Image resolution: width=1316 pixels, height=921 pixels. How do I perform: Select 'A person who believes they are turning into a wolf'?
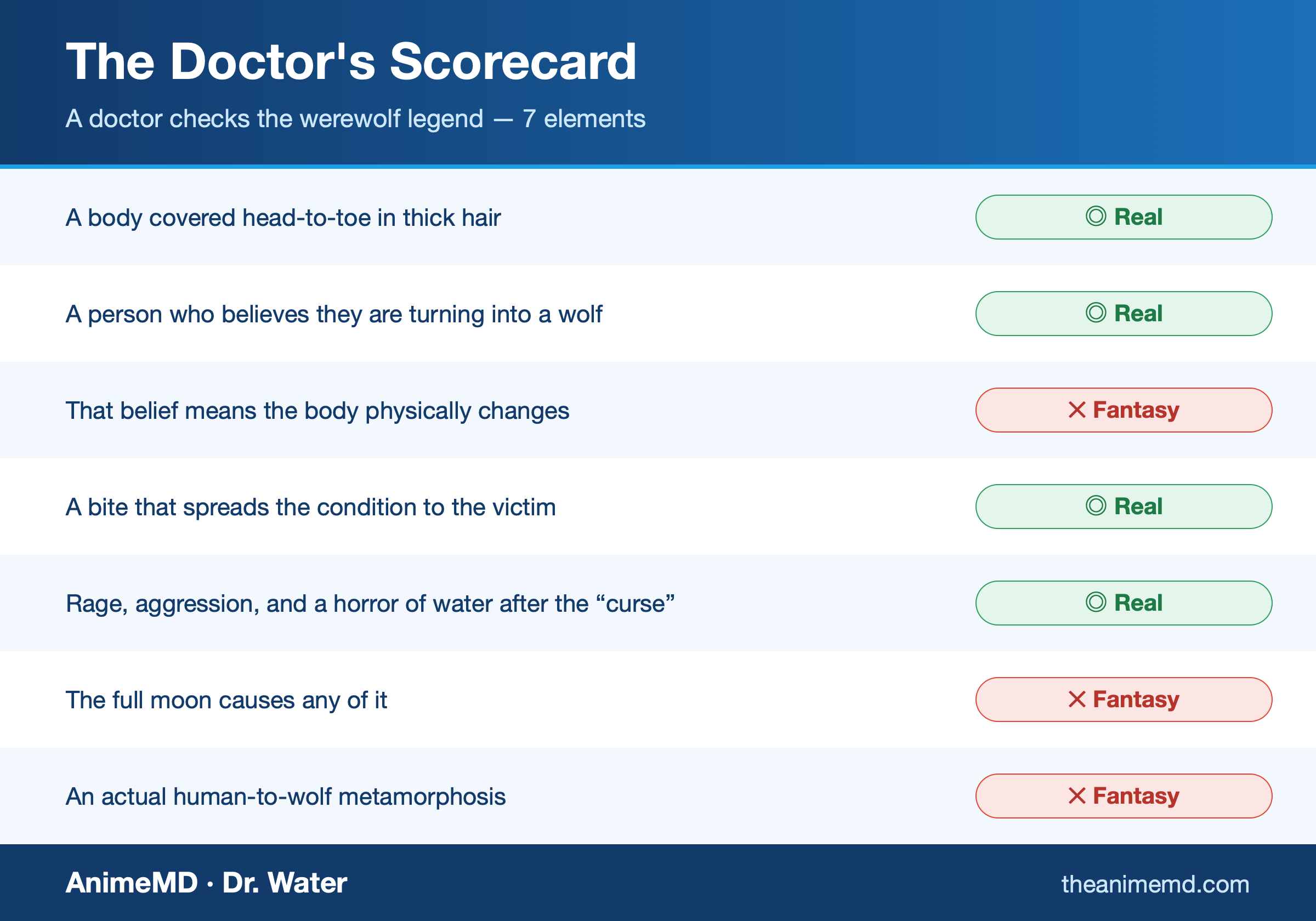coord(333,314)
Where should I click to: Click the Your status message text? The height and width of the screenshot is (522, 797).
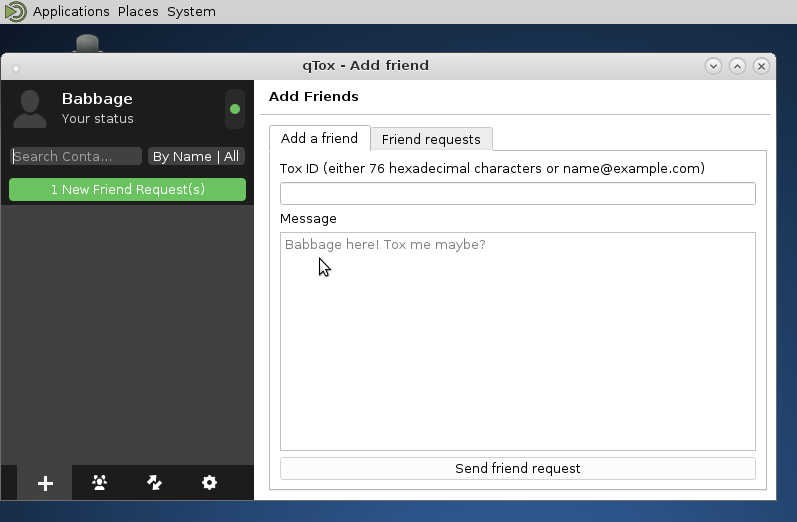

######

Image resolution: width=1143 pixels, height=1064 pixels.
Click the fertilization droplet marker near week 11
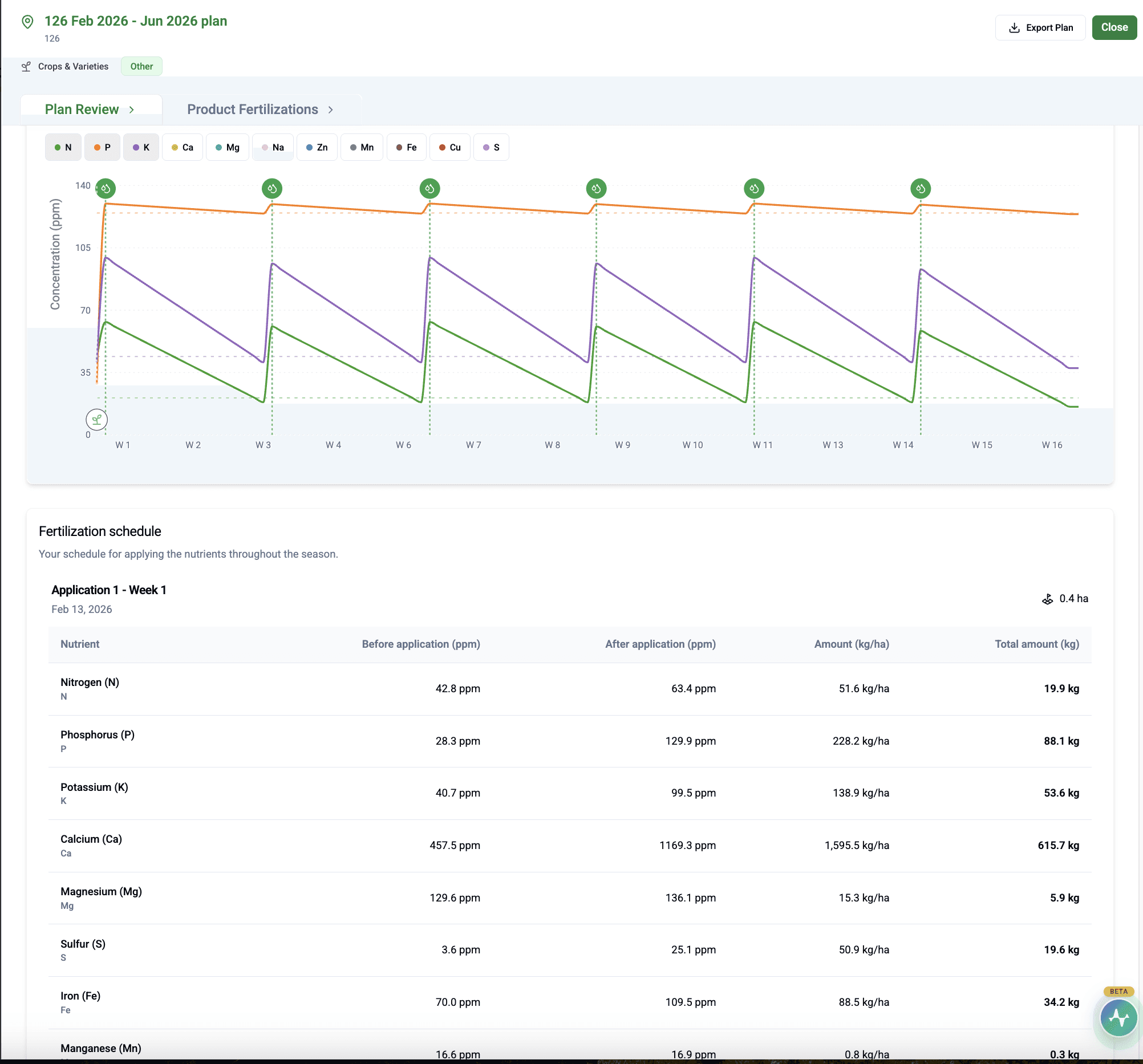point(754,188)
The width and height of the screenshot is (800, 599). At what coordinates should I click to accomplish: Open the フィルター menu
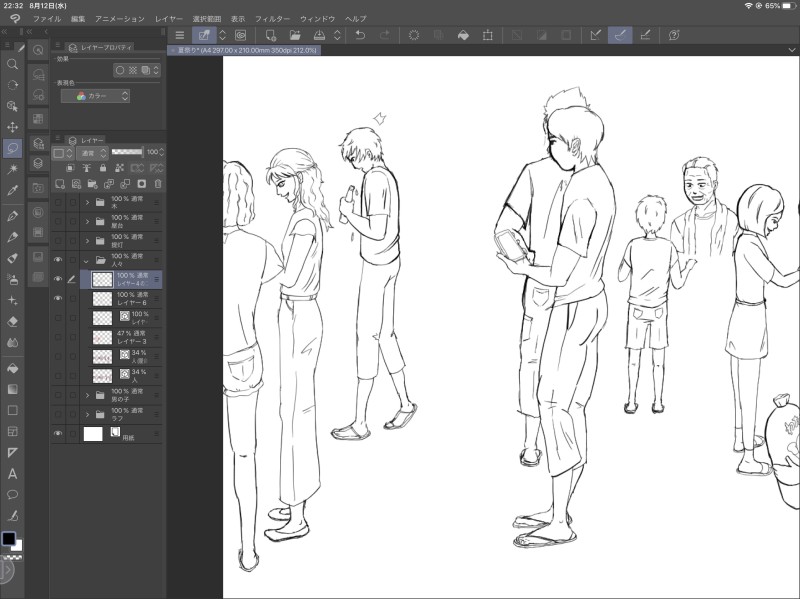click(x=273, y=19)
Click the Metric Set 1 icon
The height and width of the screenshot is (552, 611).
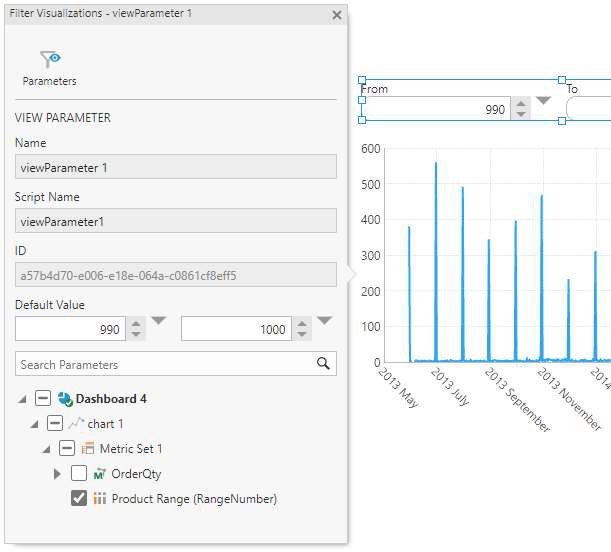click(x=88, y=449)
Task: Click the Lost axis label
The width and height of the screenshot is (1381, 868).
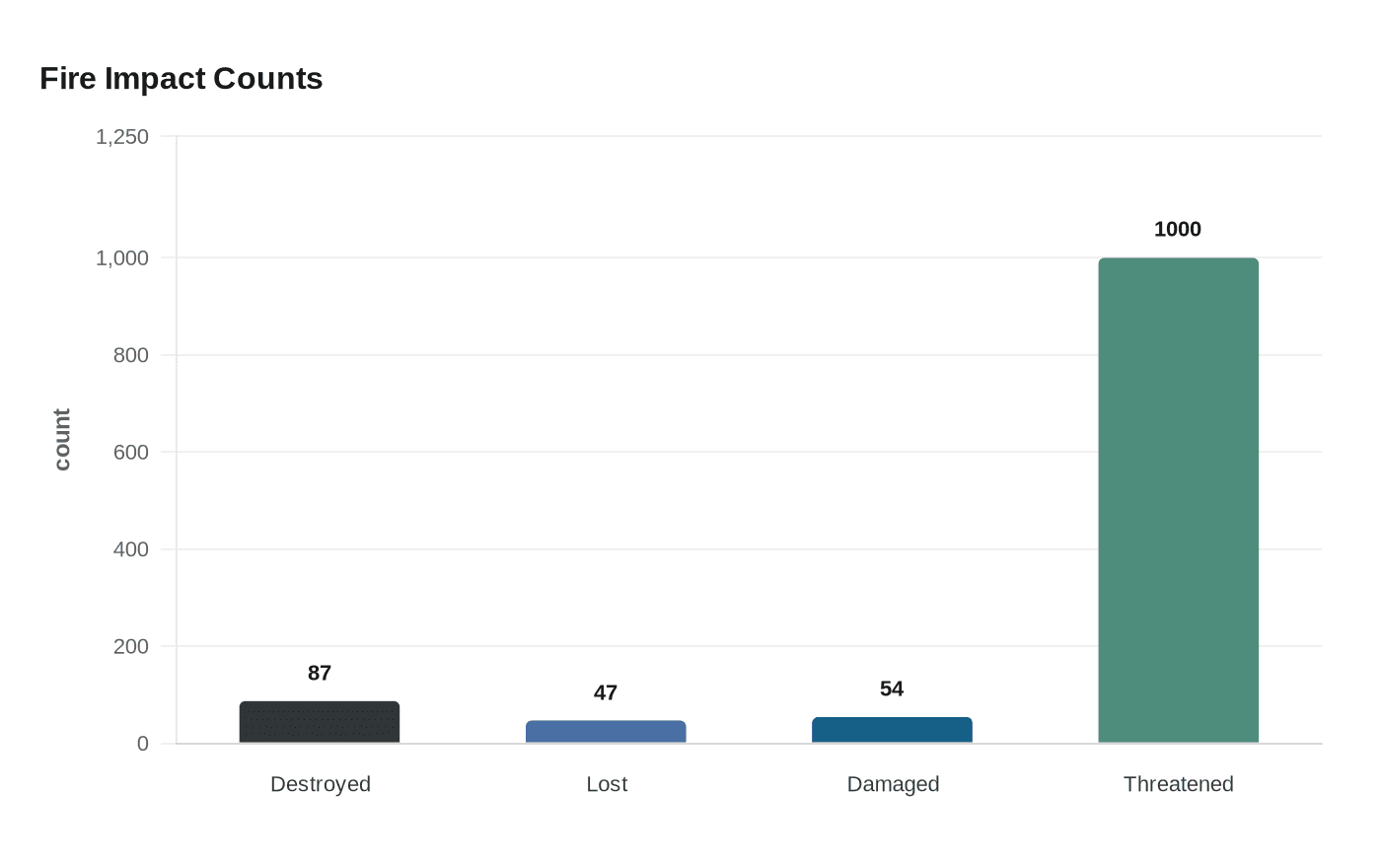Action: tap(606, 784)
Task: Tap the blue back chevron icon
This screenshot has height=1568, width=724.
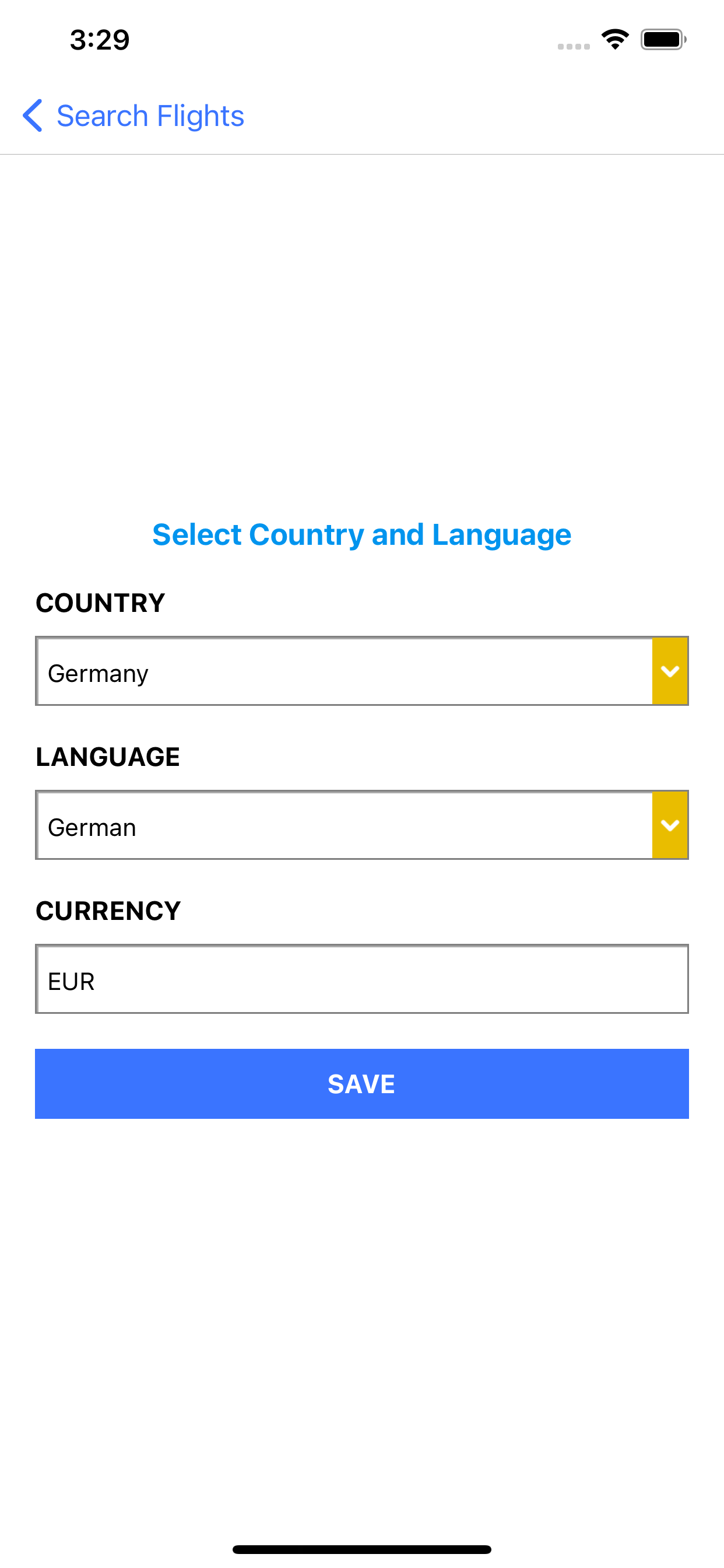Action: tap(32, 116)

######

◆ **Goal**:
Please change "blue" to "gray" in the rows from the line containing "Task: Click the Lost axis label" through the line containing "Action: tap(32, 116)", and give only those lines back with the rest unchanged and the pictures left out.

◆ **Written solution**:
Task: Click the Lost axis label
The width and height of the screenshot is (1381, 868).
Action: tap(606, 784)
Task: Tap the gray back chevron icon
This screenshot has height=1568, width=724.
Action: tap(32, 116)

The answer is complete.